**Task goal**
Reproduce every line of the records between the lines holding "WOW3D DLP DP120 슬라이스 프로그램 다운(CreationWorkshop)" and "tutaj (22, 337)", inclusive. Multiply each answer coordinate by 1.1 and round it to a whole number, with halves rounded up, and leave all other text unchanged. Give only those lines.

**Dataset**
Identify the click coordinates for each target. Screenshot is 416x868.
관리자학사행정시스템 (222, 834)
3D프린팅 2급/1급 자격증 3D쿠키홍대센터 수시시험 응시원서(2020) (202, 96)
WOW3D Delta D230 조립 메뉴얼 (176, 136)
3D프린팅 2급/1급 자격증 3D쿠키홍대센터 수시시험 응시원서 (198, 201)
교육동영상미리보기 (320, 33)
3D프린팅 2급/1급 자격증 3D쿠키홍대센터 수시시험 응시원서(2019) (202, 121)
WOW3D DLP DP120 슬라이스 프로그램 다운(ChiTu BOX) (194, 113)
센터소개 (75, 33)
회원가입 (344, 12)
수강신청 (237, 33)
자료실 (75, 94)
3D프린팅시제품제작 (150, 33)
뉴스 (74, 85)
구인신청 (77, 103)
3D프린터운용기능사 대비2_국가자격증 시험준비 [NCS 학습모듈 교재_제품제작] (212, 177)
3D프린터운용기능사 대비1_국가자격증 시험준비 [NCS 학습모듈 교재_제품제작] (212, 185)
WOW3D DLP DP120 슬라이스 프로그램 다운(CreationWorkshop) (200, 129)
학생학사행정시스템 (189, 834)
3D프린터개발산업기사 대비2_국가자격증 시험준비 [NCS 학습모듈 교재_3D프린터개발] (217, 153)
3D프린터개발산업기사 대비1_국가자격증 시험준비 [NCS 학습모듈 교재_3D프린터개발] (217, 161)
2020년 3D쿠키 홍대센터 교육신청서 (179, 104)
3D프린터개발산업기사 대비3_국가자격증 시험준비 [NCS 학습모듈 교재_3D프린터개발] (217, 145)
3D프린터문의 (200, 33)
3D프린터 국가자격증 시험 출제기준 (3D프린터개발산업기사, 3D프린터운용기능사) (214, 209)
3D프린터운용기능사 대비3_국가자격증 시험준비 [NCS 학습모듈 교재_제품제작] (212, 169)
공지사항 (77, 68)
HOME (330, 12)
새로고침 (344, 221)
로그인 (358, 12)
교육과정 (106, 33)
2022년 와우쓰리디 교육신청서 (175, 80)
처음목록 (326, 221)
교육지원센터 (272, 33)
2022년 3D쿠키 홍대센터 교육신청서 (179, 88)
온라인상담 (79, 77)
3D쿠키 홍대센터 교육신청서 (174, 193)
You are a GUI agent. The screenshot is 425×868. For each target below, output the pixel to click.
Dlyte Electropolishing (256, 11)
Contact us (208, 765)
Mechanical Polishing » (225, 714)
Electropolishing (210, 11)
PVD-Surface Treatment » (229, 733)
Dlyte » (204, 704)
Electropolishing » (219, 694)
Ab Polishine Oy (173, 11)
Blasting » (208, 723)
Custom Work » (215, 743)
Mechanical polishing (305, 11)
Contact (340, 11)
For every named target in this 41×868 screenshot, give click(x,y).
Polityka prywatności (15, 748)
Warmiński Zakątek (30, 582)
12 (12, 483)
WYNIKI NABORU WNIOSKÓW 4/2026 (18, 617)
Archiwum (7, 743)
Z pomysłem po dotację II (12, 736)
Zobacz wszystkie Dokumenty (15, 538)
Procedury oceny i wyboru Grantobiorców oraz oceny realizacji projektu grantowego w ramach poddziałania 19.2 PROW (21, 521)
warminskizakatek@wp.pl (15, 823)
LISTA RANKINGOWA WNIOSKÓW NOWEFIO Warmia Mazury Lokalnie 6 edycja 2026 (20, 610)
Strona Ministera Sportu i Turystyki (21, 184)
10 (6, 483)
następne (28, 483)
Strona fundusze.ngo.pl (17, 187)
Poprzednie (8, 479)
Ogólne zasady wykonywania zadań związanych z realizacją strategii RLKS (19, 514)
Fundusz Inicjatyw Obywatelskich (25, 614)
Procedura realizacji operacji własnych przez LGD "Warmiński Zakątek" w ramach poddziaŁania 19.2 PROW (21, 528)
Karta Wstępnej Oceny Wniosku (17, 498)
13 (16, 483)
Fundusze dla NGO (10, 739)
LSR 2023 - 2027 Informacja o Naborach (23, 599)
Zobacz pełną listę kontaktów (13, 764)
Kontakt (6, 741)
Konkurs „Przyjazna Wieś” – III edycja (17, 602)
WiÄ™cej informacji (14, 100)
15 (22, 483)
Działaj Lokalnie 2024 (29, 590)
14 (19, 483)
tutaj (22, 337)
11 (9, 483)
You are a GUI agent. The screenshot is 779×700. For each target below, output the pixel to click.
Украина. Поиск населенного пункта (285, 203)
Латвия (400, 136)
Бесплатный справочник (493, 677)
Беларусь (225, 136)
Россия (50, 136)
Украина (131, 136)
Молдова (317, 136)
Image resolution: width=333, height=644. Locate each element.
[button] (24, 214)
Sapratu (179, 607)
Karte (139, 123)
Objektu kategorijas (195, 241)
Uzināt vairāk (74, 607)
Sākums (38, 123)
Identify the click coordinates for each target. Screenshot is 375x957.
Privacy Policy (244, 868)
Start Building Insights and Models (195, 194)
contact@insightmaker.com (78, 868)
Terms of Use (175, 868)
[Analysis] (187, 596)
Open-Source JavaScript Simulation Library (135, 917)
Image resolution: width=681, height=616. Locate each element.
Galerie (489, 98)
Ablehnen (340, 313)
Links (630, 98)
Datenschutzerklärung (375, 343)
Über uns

**Solution below**
WOW3D DLP DP120 슬라이스 프로그램 다운(CreationWorkshop) (220, 142)
학생학사행정시스템 (208, 917)
3D프린터개발산업기사 대비2_국가자격증 시험준비 [NCS 학습모듈 교재_3D프린터개발] (239, 168)
3D프린터개발산업기사 대비1_국가자격증 시험준비 [NCS 학습모듈 교재_3D프린터개발] (239, 177)
2020년 3D쿠키 홍대센터 교육신청서 (197, 114)
3D프린터개발산업기사 대비3_국가자격증 시험준비 [NCS 학습모듈 교재_3D프린터개발] (239, 160)
3D프린터문의 (220, 36)
3D프린터 국가자격증 시험 출제기준 (3D프린터개발산업기사, 3D프린터운용기능사) (235, 230)
3D프린터운용기능사 대비3_국가자격증 시험준비 [NCS 학습모듈 교재_제품제작] (233, 186)
공지사항 (85, 75)
HOME (363, 13)
새로고침 (378, 243)
로그인 (394, 13)
교육과정 (117, 36)
2022년 와우쓰리디 교육신청서 (193, 88)
처음목록 (359, 243)
교육지원센터 (299, 36)
2022년 3D쿠키 홍대센터 교육신청서 (197, 97)
온라인상담 (87, 85)
3D쿠키 홍대센터 교육신청서 (191, 212)
You are a GUI agent. The screenshot is 425×868. For each target below, output the pixel to click.
Dlyte Electropolishing (282, 12)
Contact us (229, 842)
Mechanical Polishing » (248, 785)
Electropolishing (231, 12)
PVD-Surface Treatment » (252, 806)
Dlyte » (224, 774)
Electropolishing » (241, 763)
Ab Polishine Oy (190, 12)
Blasting » (229, 795)
Custom Work » (237, 817)
Mechanical polishing (336, 12)
Contact (374, 12)
For every named target in this 41×868 screenshot, give click(x,y).
Polityka prywatności (17, 823)
Warmiński Zakątek (33, 640)
12 (13, 531)
WYNIKI NABORU WNIOSKÓW 4/2026 (20, 679)
Archiwum (8, 817)
Z pomysłem po dotację II (13, 810)
Zobacz wszystkie Dokumenty (17, 592)
Procedury oceny i wyboru Grantobiorców oraz oceny realizacji projektu grantowego w ramach poddziałania 19.2 PROW (23, 573)
warminskizakatek@wp.pl (17, 905)
LISTA RANKINGOWA WNIOSKÓW NOWEFIO Warmia Mazury Lokalnie 6 edycja 2026 (22, 671)
Strona Ministera Sportu i Turystyki (23, 202)
10 (7, 531)
następne (31, 531)
Strona fundusze.ngo.pl (19, 206)
Poprzednie (9, 527)
Ogólne zasady wykonywania zadań związanych z realizacją strategii RLKS (21, 565)
Fundusz Inicjatyw Obywatelskich (28, 675)
Procedura realizacji operacji własnych przez LGD "Warmiński Zakątek" w ramach poddziaŁania 19.2 PROW (23, 581)
Karta Wstępnej Oceny Wniosku (19, 548)
13 (18, 531)
Fundusze dla NGO (11, 813)
LSR 2023 - 2027 Informacja o Naborach (25, 659)
Zobacz pełną listę kontaktów (14, 840)
Kontakt (7, 815)
Konkurs „Przyjazna Wieś” – III edycja (19, 662)
WiÄ™cej informacji (15, 110)
15 (24, 531)
Działaj Lokalnie 2024 (32, 649)
14 (21, 531)
tutaj (24, 371)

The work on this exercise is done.